All operations should be memory bound here. Only memory operations matters.
op5 is slower than op6 because op5 read two arrays while op6 read one. More data needs to be transferred from the DRAM so it takes more time. Besides, write can be more expensive than read, but this is dependent of the compiled assembly code (so the compiler, the optimization flags and the actual source code) and the target architecture. Memory performance is a complex topic, much more than it seems (see below for more information about this).
Note that it does not matter that it's two separate arrays. 1 big array virtually split in two part would have the same impact. There is not much difference from the hardware.
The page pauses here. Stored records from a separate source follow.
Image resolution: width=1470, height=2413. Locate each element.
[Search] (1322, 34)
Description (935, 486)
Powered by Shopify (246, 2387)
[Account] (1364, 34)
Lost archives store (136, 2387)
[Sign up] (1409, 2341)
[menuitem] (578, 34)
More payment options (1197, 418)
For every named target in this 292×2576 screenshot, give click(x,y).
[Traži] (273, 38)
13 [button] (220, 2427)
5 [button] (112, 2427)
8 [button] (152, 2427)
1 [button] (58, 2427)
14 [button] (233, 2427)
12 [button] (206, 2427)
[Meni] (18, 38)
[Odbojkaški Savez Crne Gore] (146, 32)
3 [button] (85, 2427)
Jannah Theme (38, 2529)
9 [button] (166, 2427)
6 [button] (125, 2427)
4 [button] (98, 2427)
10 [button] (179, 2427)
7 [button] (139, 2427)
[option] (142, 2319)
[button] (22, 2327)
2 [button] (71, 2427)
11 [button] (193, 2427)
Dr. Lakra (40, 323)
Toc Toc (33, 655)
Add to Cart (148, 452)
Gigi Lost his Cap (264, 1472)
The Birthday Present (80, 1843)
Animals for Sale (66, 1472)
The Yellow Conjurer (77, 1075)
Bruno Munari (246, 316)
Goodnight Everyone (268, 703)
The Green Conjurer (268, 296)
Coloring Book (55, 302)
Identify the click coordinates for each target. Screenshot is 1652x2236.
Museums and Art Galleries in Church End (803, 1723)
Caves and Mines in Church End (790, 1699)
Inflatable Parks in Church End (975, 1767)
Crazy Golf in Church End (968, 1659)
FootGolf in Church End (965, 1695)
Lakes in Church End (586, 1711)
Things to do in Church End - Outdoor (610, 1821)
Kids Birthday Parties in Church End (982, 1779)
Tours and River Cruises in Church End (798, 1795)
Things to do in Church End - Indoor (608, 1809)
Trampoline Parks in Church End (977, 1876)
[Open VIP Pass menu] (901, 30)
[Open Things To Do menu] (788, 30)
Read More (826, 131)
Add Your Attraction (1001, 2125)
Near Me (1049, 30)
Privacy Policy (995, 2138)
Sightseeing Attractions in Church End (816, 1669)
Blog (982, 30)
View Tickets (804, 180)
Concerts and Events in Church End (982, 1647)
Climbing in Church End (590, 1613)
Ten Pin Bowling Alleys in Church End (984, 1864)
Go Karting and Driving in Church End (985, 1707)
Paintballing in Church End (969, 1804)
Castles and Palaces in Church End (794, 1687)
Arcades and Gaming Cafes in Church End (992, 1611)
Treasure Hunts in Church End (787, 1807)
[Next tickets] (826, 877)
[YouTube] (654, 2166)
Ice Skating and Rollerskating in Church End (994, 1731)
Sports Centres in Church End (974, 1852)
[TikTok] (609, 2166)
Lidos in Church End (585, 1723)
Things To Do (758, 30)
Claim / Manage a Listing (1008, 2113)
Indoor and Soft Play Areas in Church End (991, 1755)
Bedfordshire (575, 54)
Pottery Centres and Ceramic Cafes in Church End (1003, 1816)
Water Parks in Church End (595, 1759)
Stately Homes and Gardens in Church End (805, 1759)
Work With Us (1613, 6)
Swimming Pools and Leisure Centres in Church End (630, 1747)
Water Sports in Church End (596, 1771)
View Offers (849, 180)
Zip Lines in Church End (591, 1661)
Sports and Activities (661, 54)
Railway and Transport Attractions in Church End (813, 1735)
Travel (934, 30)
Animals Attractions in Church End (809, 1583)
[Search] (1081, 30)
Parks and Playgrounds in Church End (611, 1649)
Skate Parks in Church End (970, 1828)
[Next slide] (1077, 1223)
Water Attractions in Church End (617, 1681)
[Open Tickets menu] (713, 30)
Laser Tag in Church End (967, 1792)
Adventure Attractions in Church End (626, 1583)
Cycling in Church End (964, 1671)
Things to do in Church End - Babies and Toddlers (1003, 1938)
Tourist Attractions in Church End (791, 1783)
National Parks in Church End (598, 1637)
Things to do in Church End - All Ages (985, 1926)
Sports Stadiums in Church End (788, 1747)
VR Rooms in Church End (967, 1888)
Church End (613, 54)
Regarding the timings, modern memory/CPUs are pretty complex so it is generally not easy to understand what is going on based on benchmark (especially without the assembly code). Writes and reads are almost equally fast from the DRAM perspective. Mixing them reduce performance because of the way DRAMs work. Modern x86-64 CPU caches use a write-allocate policy resulting in read being done when write are performed. This causes writes being 2 time slower than read. That being said, non-temporal instruction can be used to avoid this issue, assuming the compiler generate them
Compilers often do not generate non temporal instructions because they can be much slower when the array fit in the cache, and in this case, the compiler used to build Numpy cannot know the size of the arrays (runtime defined). It cannot know the size of the CPU cache either. Memory copies tends to use the memcpy basic function which is optimized to use non temporal instruction for large array regarding the target platform. AFAIK, such instruction are not used in Numpy for operations like multiplications/additions, etc. (at least not on my machine).
Note that I mention "modern CPUs" because pre-Zen AMD CPUs use a very different approach. Other CPU architectures like POWER also behave very differently in this case. Any detail matters when it comes to high performance. This is also why I said the topic is complex. The best is to do a low-level profiling on your specific machine or list your hardware, the exact Numpy package (or the assembly code used) in order to avoid considering many possible things that could theoretically happen.